Records excerpted from a collection
• • •

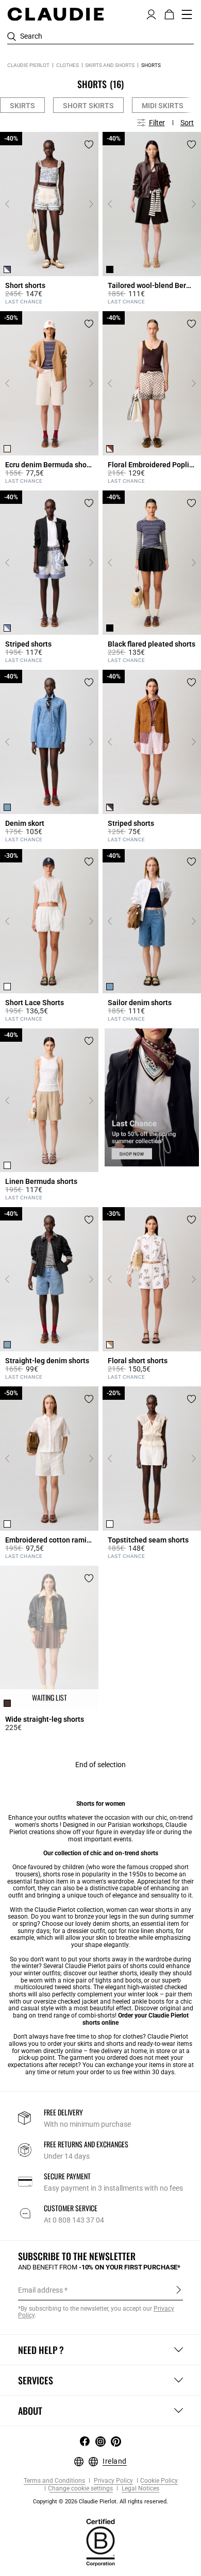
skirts (84, 2043)
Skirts (22, 105)
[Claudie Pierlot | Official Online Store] (55, 14)
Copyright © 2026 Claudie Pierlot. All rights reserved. (100, 2501)
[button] (151, 13)
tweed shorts (72, 1987)
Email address (40, 2290)
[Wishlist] (88, 144)
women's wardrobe (108, 1881)
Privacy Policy (112, 2481)
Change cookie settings (80, 2488)
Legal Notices (139, 2488)
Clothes (67, 65)
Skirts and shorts (110, 65)
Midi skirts (162, 105)
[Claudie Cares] (100, 2542)
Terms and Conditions (54, 2481)
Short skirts (88, 105)
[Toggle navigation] (187, 14)
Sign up (178, 2289)
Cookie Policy (159, 2481)
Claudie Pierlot (28, 65)
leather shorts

• • •

Write out each entry above once more, exactly as written, and drop the pictures.

#### [Answer space]
skirts (84, 2043)
Skirts (22, 105)
[Claudie Pierlot | Official Online Store] (55, 14)
Copyright © 2026 Claudie Pierlot. All rights reserved. (100, 2501)
[button] (151, 13)
tweed shorts (72, 1987)
Email address (40, 2290)
[Wishlist] (88, 144)
women's wardrobe (108, 1881)
Privacy Policy (112, 2481)
Change cookie settings (80, 2488)
Legal Notices (139, 2488)
Clothes (67, 65)
Skirts and shorts (110, 65)
Midi skirts (162, 105)
[Claudie Cares] (100, 2542)
Terms and Conditions (54, 2481)
Short skirts (88, 105)
[Toggle navigation] (187, 14)
Sign up (178, 2289)
Cookie Policy (159, 2481)
Claudie Pierlot (28, 65)
leather shorts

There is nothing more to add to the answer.